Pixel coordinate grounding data
▼▼▼

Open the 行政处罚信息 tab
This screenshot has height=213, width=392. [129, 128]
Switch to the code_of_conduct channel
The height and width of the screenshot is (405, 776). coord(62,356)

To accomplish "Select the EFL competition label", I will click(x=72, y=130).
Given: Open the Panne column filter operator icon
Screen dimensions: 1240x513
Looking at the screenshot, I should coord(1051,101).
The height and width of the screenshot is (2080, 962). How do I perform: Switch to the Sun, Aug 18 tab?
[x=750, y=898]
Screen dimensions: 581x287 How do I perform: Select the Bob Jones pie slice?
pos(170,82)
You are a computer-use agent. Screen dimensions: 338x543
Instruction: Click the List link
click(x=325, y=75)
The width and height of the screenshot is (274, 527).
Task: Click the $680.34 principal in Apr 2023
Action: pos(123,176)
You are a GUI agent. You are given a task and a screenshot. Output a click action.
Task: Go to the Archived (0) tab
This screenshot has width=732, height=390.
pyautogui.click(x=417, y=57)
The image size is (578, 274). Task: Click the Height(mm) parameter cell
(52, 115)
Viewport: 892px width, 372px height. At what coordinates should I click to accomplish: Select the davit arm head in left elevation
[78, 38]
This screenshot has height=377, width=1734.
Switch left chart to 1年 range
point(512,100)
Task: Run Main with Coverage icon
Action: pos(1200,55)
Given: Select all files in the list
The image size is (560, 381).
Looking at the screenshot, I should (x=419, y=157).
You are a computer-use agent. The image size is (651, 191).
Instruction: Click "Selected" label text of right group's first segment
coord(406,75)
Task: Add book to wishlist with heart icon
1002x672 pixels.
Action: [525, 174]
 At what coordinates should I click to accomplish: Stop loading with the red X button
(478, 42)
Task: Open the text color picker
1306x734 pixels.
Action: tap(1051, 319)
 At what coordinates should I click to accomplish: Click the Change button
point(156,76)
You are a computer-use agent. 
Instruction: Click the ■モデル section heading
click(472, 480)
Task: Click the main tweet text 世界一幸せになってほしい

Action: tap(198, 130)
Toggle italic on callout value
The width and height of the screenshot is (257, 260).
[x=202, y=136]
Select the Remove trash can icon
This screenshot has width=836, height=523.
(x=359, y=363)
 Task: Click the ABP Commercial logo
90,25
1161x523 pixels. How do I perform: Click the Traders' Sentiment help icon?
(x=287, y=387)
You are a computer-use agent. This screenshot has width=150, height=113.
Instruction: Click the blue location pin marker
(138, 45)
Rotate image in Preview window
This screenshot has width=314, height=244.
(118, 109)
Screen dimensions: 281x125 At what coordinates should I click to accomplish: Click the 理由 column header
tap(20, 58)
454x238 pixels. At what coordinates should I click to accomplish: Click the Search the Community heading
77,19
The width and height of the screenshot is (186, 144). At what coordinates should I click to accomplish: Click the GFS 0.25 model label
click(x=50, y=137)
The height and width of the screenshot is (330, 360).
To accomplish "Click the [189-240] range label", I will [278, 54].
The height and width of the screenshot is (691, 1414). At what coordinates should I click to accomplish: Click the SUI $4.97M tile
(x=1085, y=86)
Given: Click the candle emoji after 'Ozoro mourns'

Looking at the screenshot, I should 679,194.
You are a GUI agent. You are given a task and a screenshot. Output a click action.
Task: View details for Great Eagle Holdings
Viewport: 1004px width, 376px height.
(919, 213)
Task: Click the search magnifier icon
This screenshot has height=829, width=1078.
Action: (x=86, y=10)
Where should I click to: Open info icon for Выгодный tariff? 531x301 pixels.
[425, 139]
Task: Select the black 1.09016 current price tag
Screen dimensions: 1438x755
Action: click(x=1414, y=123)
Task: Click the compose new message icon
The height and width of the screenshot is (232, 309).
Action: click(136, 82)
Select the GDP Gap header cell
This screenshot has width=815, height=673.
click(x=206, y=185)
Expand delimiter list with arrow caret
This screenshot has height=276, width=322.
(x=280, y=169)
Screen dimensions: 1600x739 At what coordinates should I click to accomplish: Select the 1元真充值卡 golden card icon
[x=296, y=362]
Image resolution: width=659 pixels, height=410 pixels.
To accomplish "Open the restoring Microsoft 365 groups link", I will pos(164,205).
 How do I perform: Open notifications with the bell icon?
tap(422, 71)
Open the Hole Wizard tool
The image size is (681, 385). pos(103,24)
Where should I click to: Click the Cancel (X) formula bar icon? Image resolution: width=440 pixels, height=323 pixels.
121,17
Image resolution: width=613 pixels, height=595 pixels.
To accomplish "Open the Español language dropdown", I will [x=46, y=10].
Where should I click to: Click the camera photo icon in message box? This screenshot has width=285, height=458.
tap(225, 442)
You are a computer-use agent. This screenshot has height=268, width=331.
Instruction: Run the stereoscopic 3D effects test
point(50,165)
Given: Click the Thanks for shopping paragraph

▲▲▲

What you need to do
Given the data above, which lines hold the string "will"? Return them.

Your response
To accomplish "Select the EFL competition label", I will click(x=72, y=130).
To accomplish "Click the [189-240] range label", I will [278, 54].
To accomplish "Open the restoring Microsoft 365 groups link", I will pos(164,205).
To accomplish "Open the Español language dropdown", I will [x=46, y=10].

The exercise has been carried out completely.